Не зря сказано: дух дышит где хочет. Казалось бы, на достаточно специфическом историко-педагогическом материале неожиданно разворачивается исследование, по большому счету касающееся всех и каждого. Предметом его становятся «острова утопии» (так авторы метафорически характеризуют отдельные замечательные прорывы в теории и практике образования, произведенные в глухие десятилетия господства тоталитарной идеологии), а объектом – образовательная политика СССР в 1940 – 1980-е годы. Откуда такая уверенность? Если «большая история» не слишком волнует сегодня людей, то почему их внимание должна привлечь «история малая»?

Потому что история образования, пристально вглядываясь в прошлое, целиком опрокинута в будущее.
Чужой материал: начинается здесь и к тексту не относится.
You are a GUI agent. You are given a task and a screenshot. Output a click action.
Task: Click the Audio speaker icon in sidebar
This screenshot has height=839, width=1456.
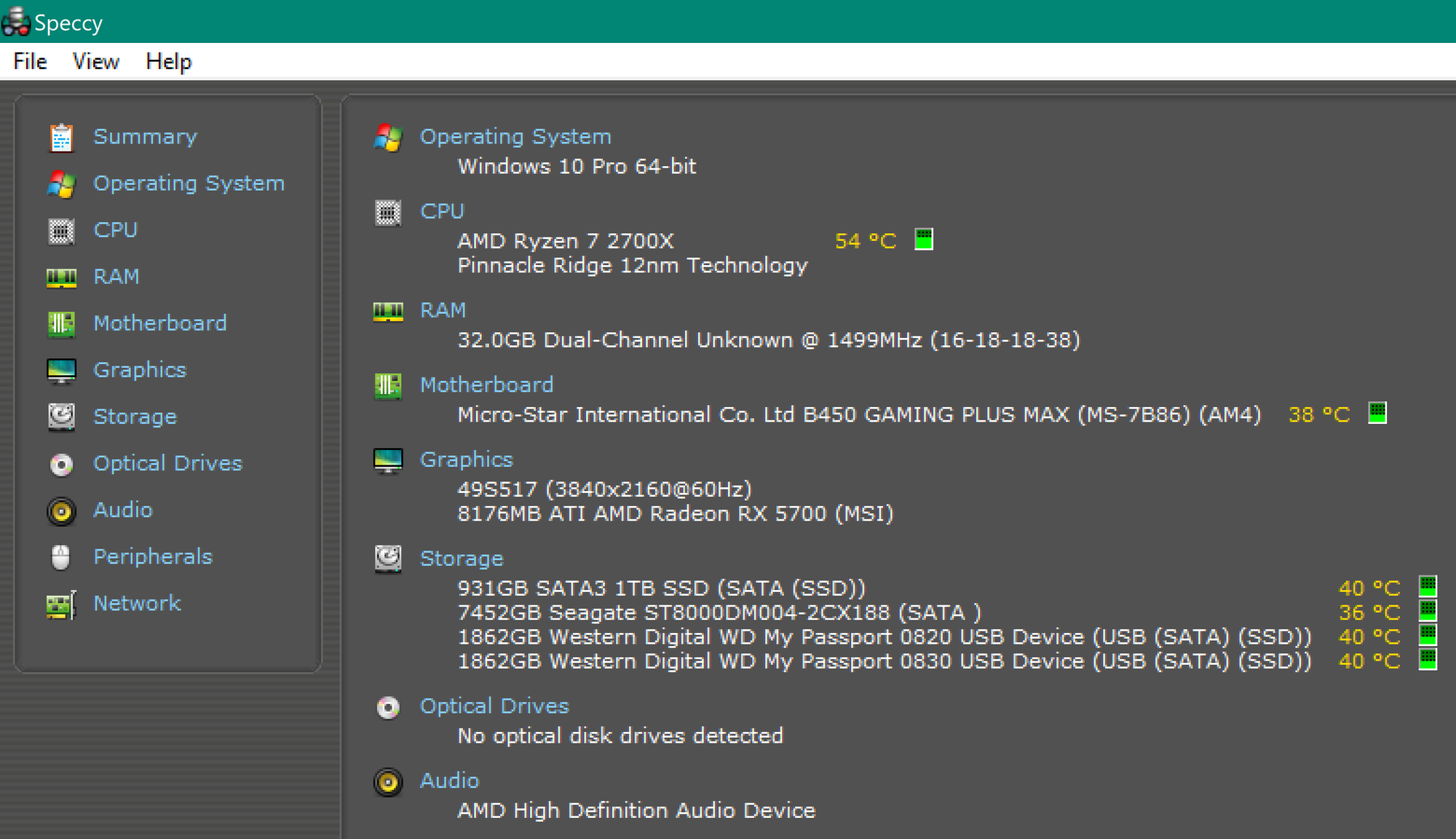click(x=61, y=511)
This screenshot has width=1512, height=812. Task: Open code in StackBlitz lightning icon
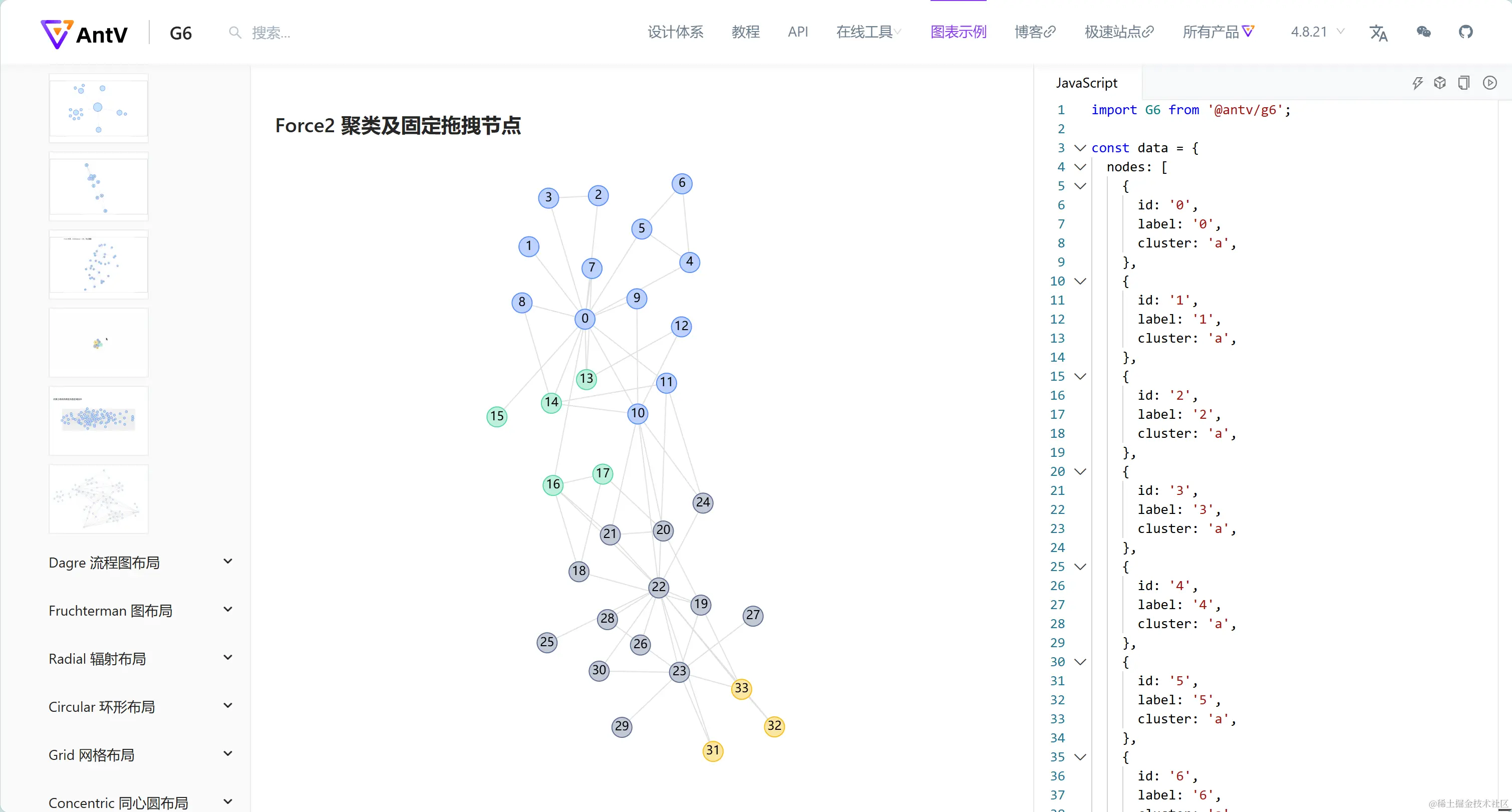[1417, 83]
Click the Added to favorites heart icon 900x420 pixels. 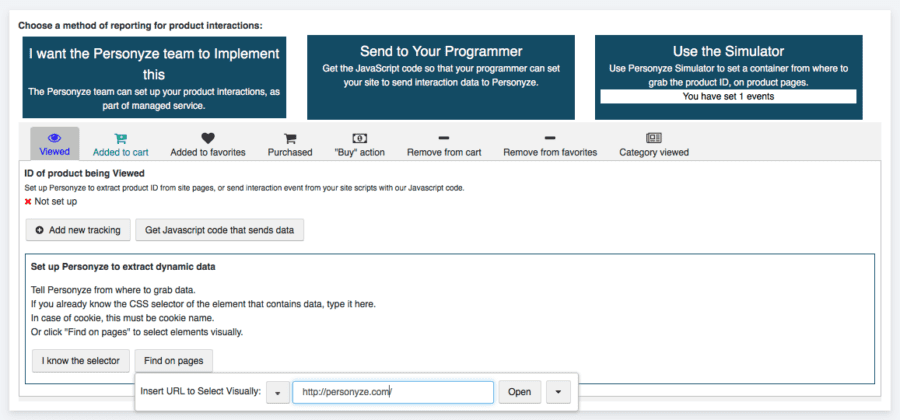point(208,138)
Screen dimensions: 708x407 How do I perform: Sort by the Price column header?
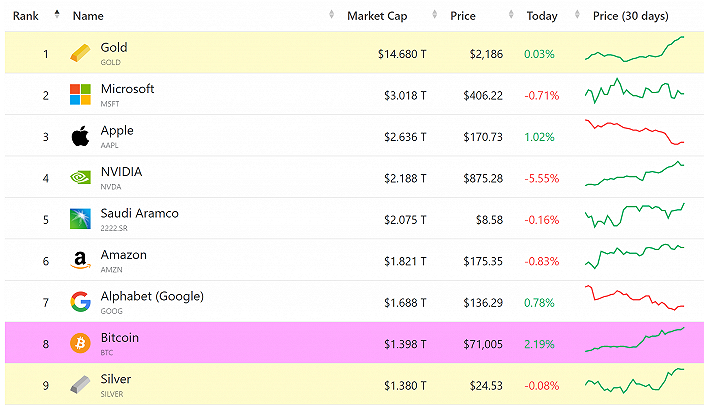[x=463, y=16]
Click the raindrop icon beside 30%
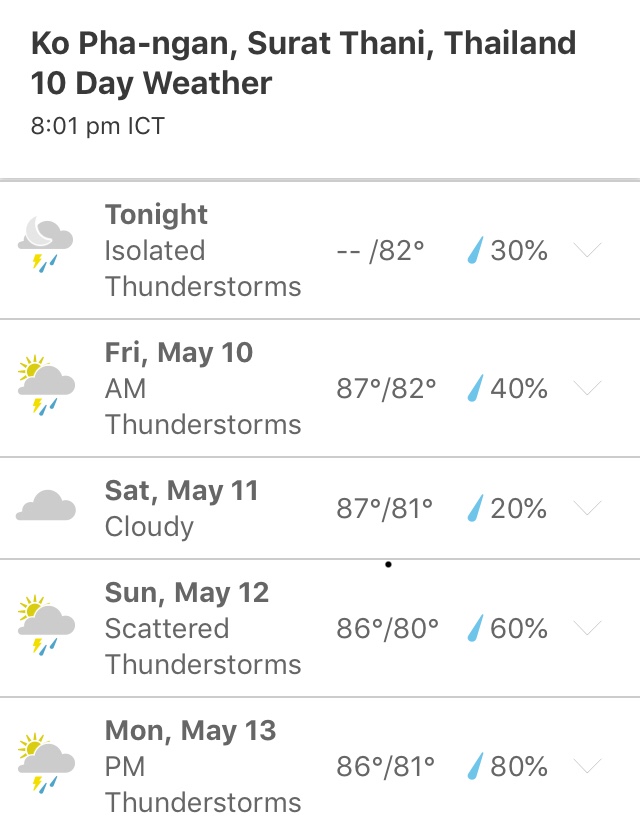Viewport: 640px width, 834px height. pos(475,250)
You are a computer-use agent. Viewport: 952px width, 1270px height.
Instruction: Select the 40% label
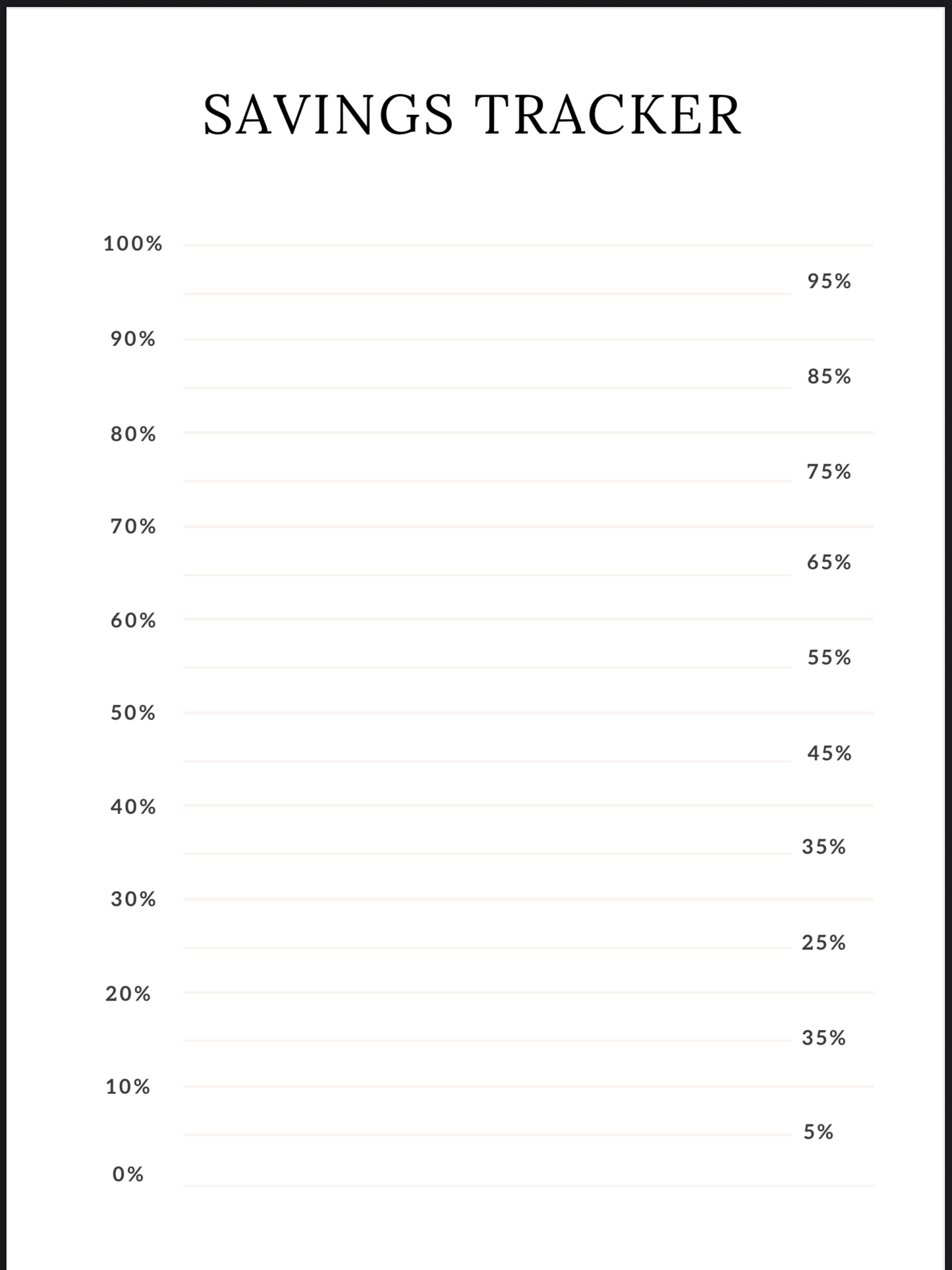click(132, 807)
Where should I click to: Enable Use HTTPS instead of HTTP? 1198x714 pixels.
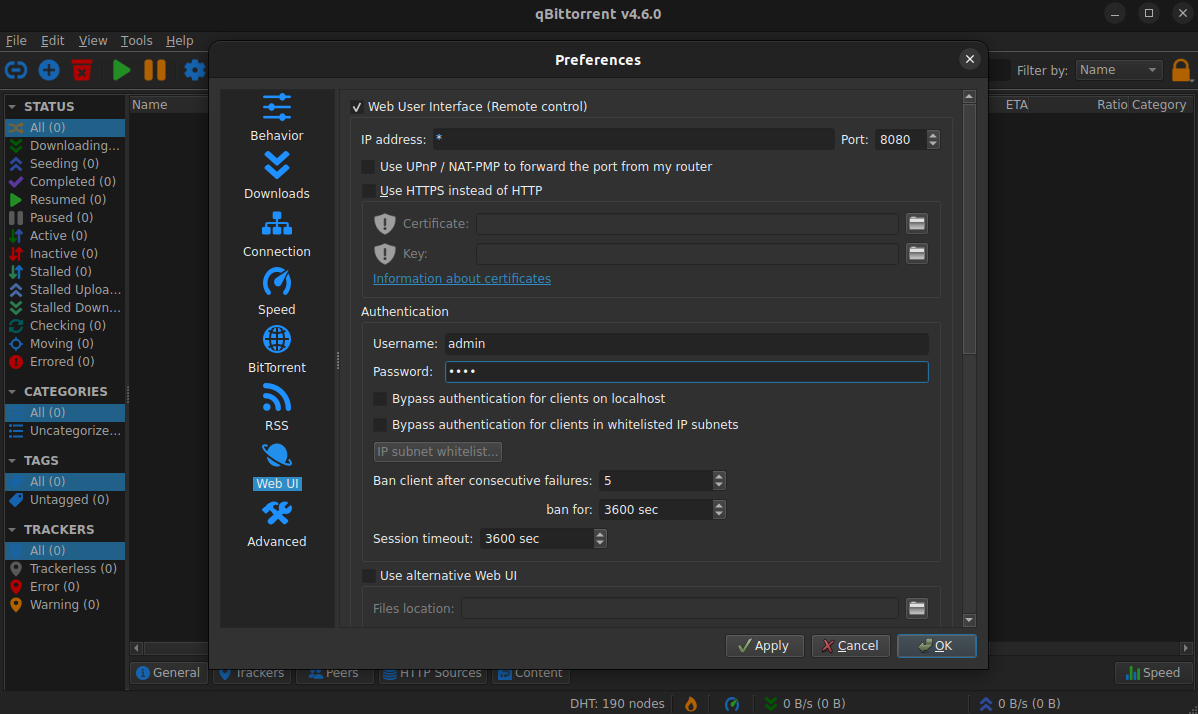pyautogui.click(x=368, y=190)
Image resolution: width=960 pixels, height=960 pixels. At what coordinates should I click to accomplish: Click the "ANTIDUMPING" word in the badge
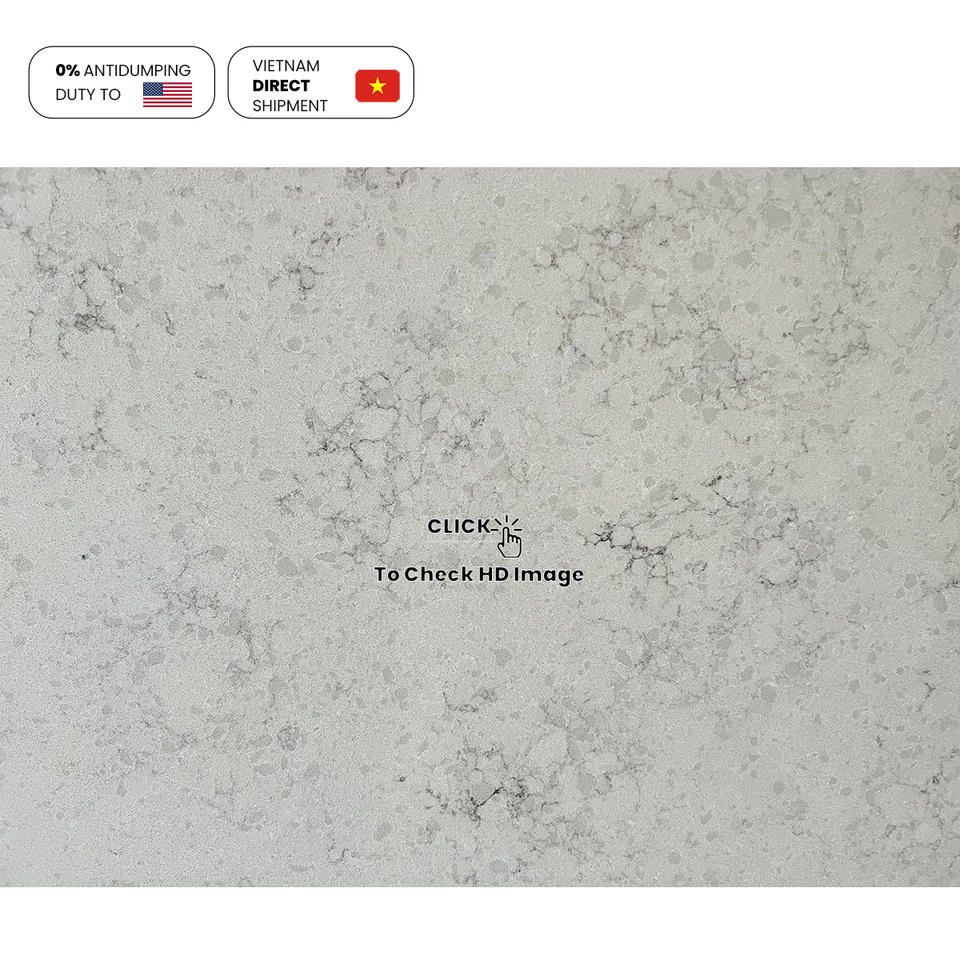137,70
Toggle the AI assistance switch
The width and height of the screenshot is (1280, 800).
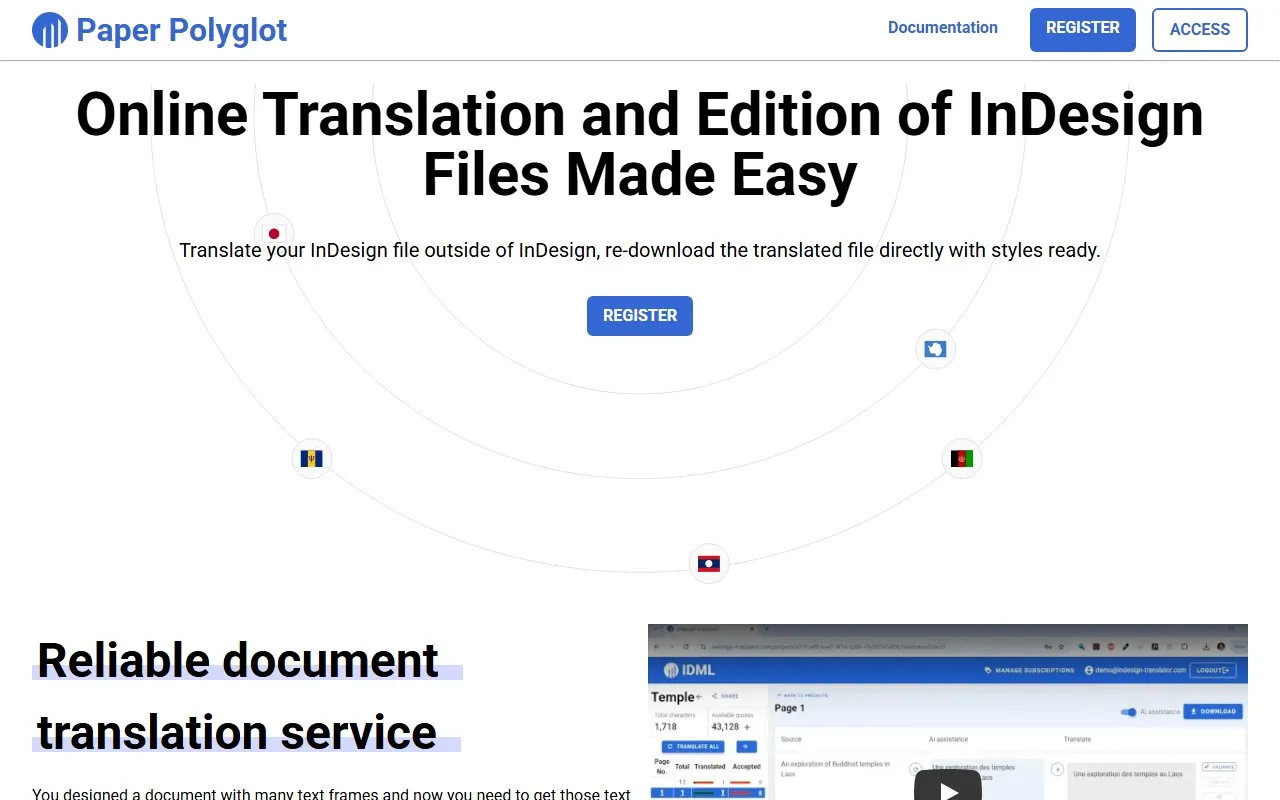tap(1130, 711)
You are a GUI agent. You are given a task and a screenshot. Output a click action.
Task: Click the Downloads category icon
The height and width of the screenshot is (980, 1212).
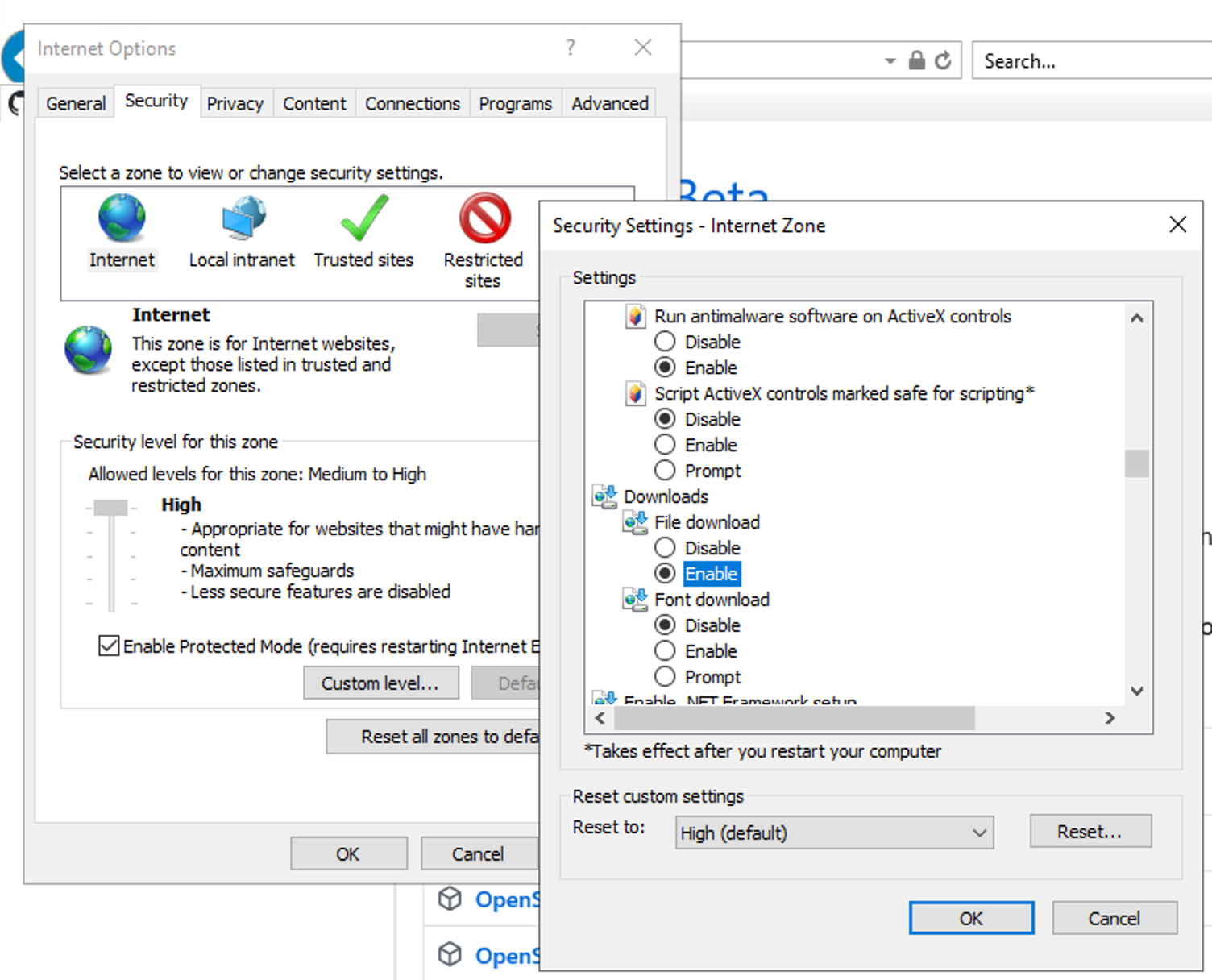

В детстве и юности формируется сознание, закладываются модели поведения, спонтанные реакции, определяющие траектории развития как отдельного человека, так и общества в целом. «Своя рубашка ближе к телу». Людям небезразлично, как сложится судьба их детей в ближайшей и отдаленной перспективе. Отсюда их особая чувствительность к образовательной проблематике, рефлексия которой невозможна вне культурно-исторического контекста. Так появляется надежда, что, вытягивая эту тонкую нить, мы постепенно начнем разматывать весь клубок историко-культурных проблем, накопившихся за истекшие десятилетия.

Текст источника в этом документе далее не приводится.